_WRITTEN REQUEST 1_.
Copy the passage from the text on planning presentation slides below, word for word, starting at "(edited to extract" and ending at "results / conclusion slides?".
start EXCERPT PROVIDED
(edited to extract the key points from the main reference)
Ian Parberry's guidelines were always essential for me. Firstly I will give a personal replies to your answers and subsequently I will extract the main points of the Ian's guidelines which are the basis for my answer.
What is an effective ratio of introduction / methods / results / conclusion slides?
My own rule of thumb is to allocate 2-3 minutes per slide, which gives max. 6-8 slides including the envelope (the "title" and the "end+questions?" ones). That is, we have about 5 real content slides of which for introduction I allocate 1 for motivation&context, and 1 to problem definition.
The body gets whatever it needs, but shouldn't exceed 4 slides, with at least a single one dedicated to a sketch of a worked example. The audience doesn't need to know how exactly I am doing the magic, I must however make them trust me and see what I am doing as plausible.
The summary/conclusion/future work gets 1 slide.
How can I balance the details of research without loosing the audience on key points?
Stress the motivation, the relevance of the problem and only sketch your solution so that an example which you provide will be plausible enough.
end EXCERPT PROVIDED
_WRITTEN REQUEST 2_.
Quote exactly the lines in the records below, starting at the line that contains "Given: Uncheck the Foreground checkbox" and ending at the line that contains "This screenshot has height=911, width=1024.", including both. Leave the pictures out of your answer.
start DATASET
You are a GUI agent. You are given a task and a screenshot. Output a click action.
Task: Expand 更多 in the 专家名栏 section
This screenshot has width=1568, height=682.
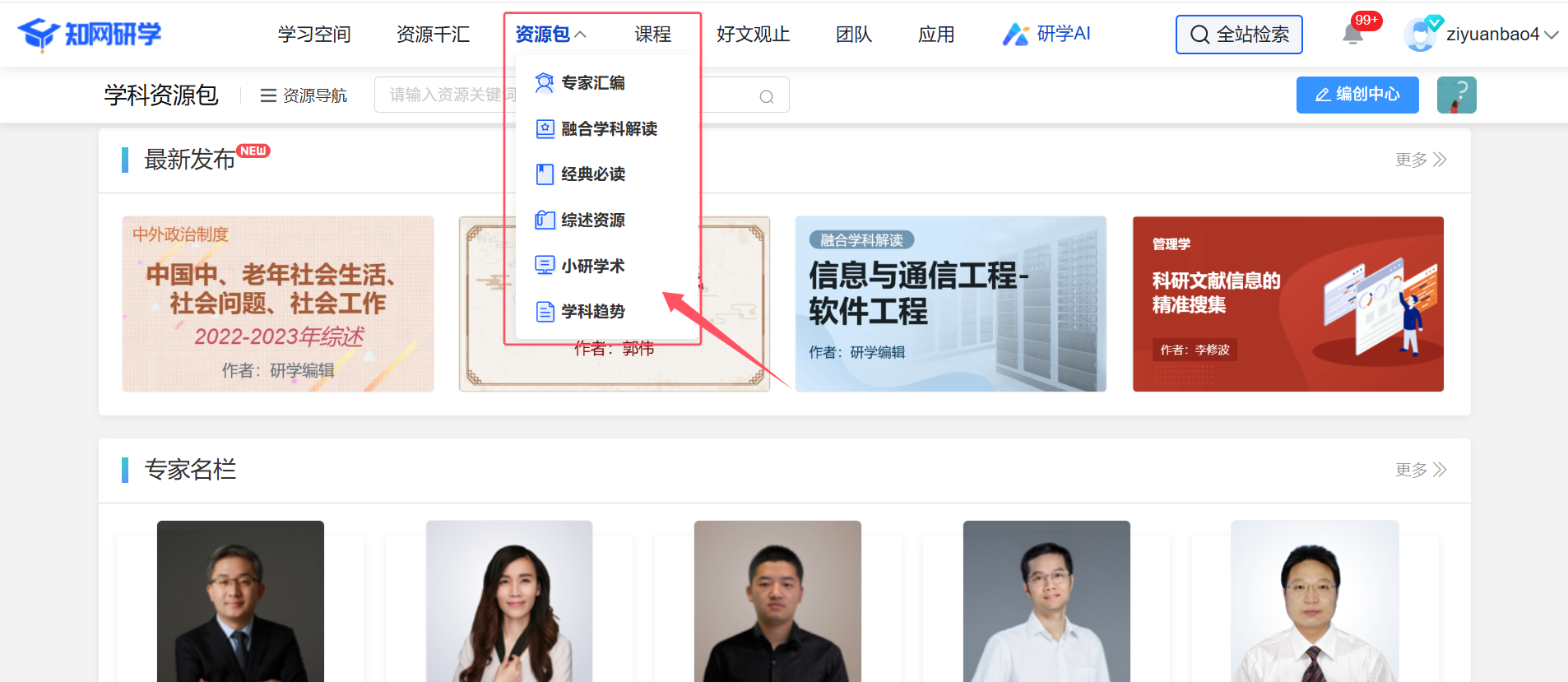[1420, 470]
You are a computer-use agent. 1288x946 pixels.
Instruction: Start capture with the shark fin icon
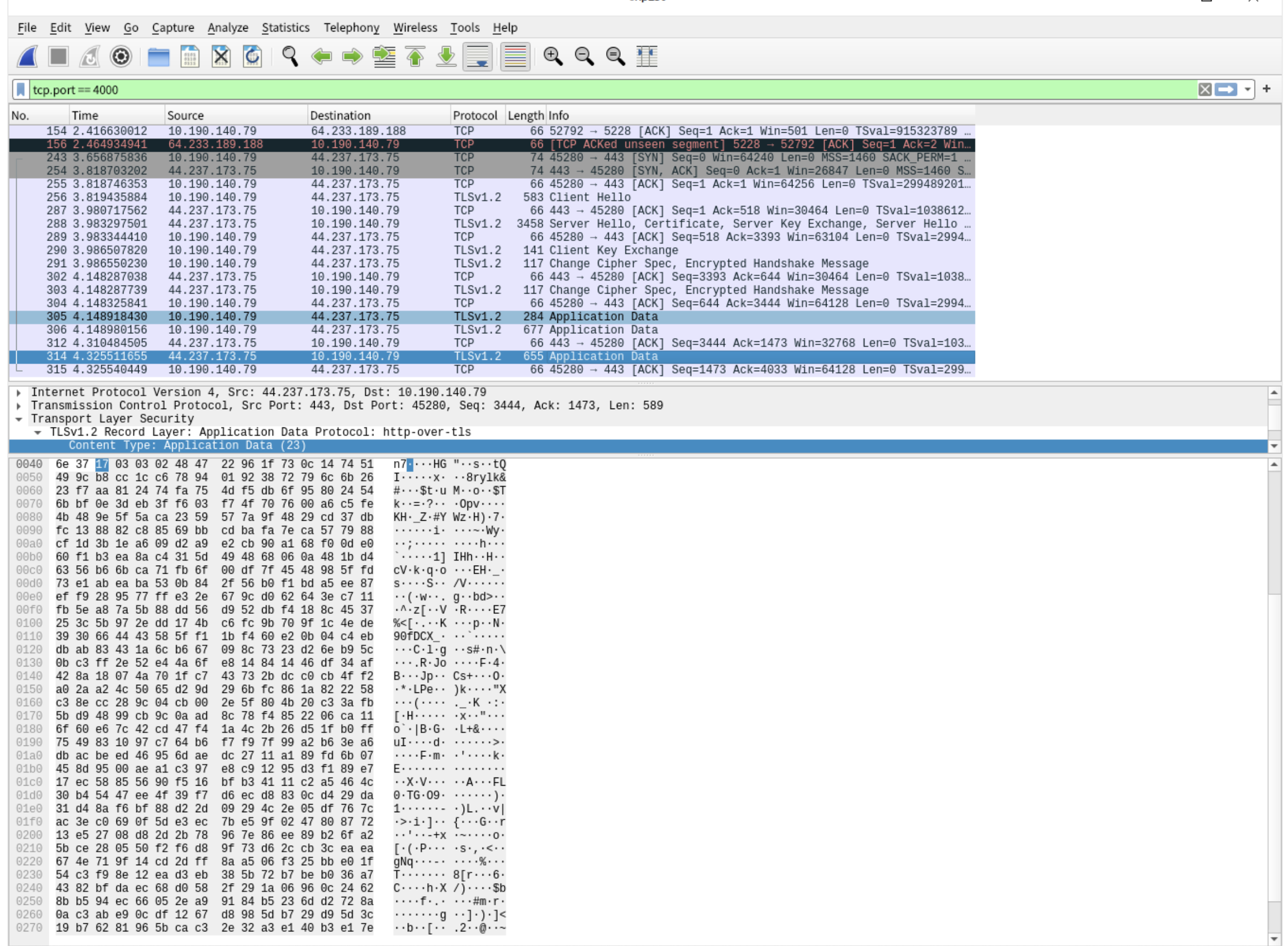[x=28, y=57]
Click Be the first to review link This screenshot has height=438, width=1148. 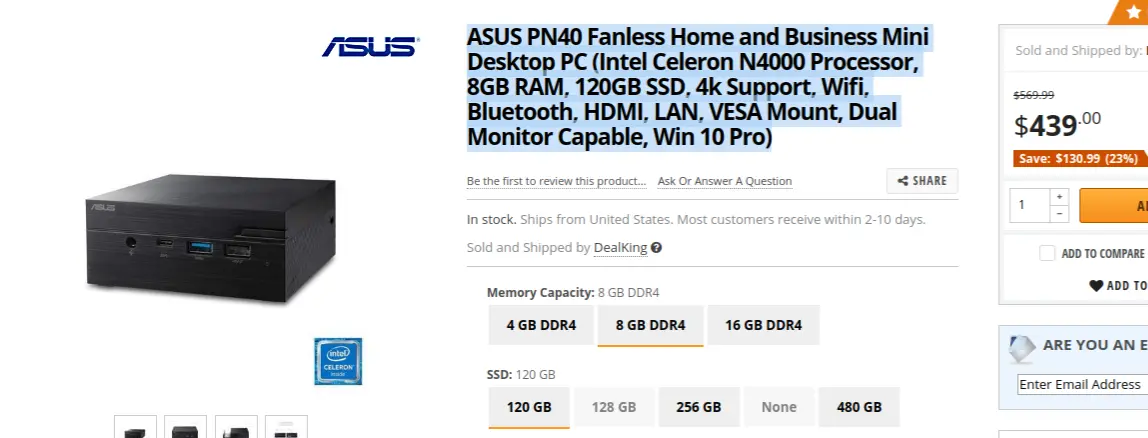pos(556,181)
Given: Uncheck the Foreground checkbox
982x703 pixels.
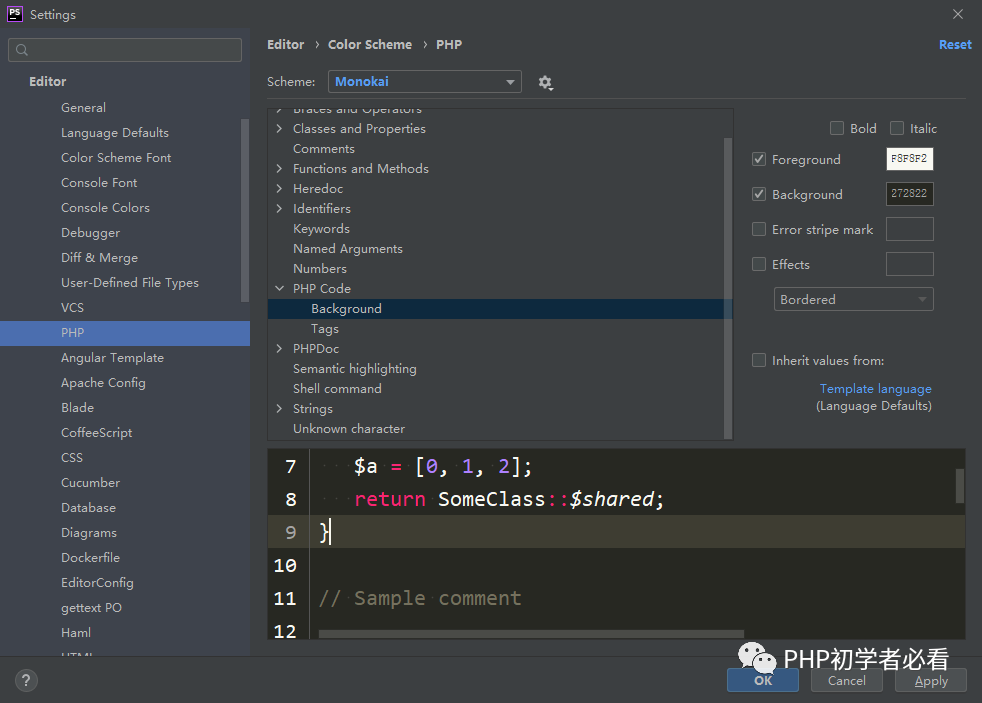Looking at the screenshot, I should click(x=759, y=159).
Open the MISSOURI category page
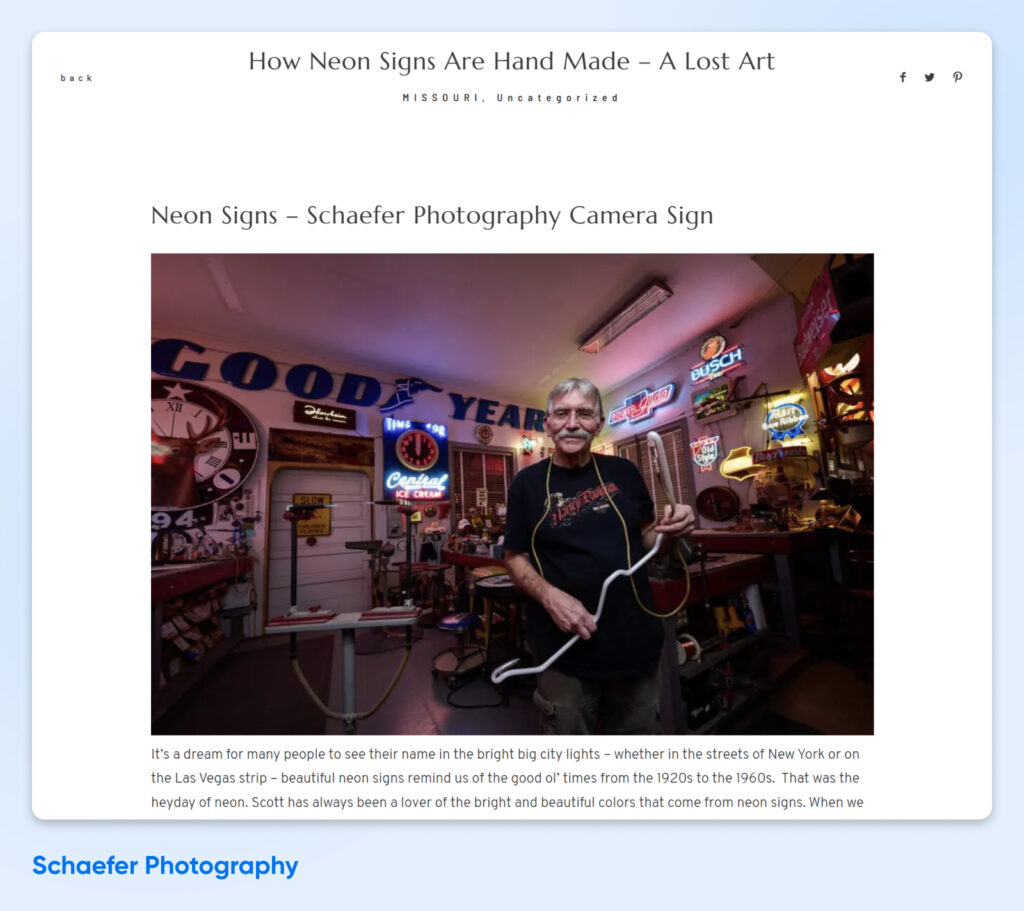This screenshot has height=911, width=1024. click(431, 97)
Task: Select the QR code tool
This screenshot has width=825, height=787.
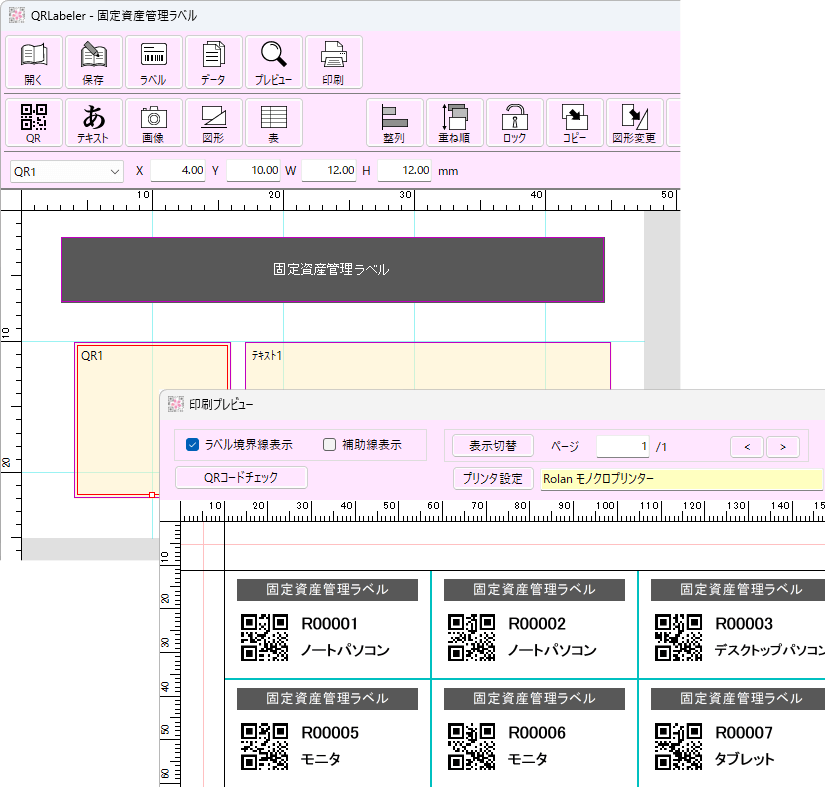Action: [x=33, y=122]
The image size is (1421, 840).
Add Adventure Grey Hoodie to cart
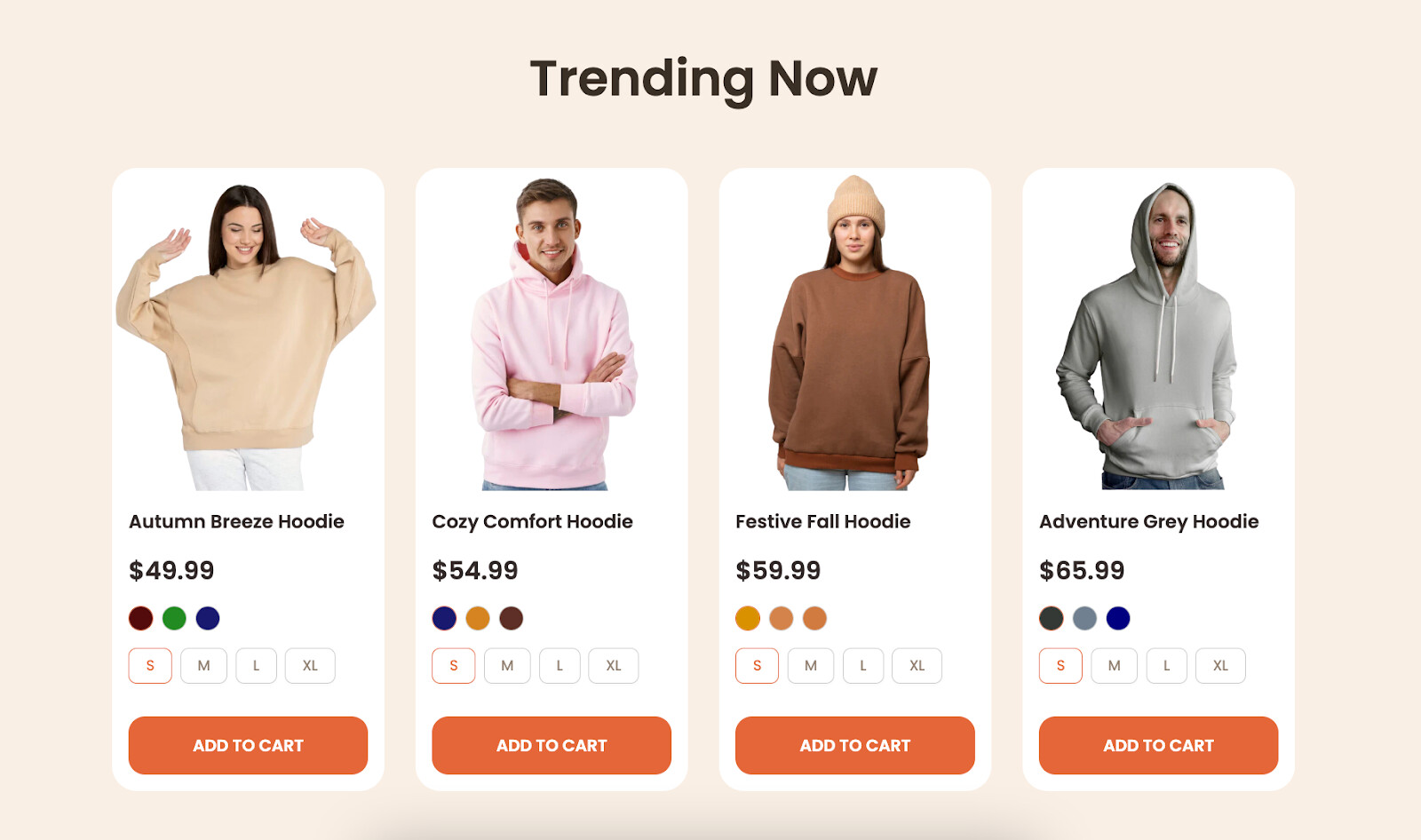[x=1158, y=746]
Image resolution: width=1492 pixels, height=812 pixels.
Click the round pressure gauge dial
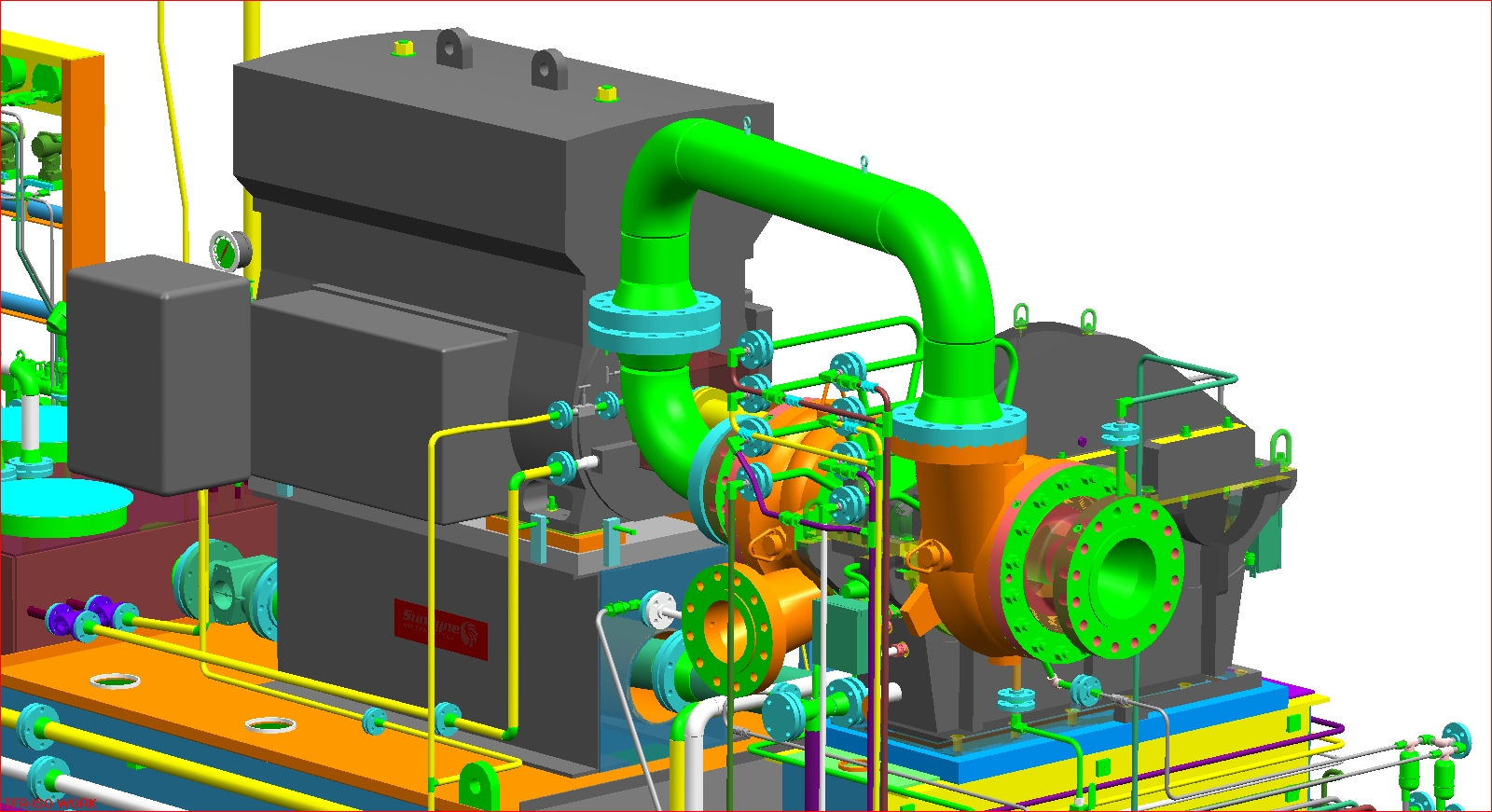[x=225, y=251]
end DATASET
_WORKED SOLUTION 1_.
(edited to extract the key points from the main reference)
Ian Parberry's guidelines were always essential for me. Firstly I will give a personal replies to your answers and subsequently I will extract the main points of the Ian's guidelines which are the basis for my answer.
What is an effective ratio of introduction / methods / results / conclusion slides?

_WORKED SOLUTION 2_.
Given: Uncheck the Foreground checkbox
982x703 pixels.
Looking at the screenshot, I should click(x=759, y=159).
Open the MISSOURI category page
This screenshot has height=911, width=1024. click(431, 97)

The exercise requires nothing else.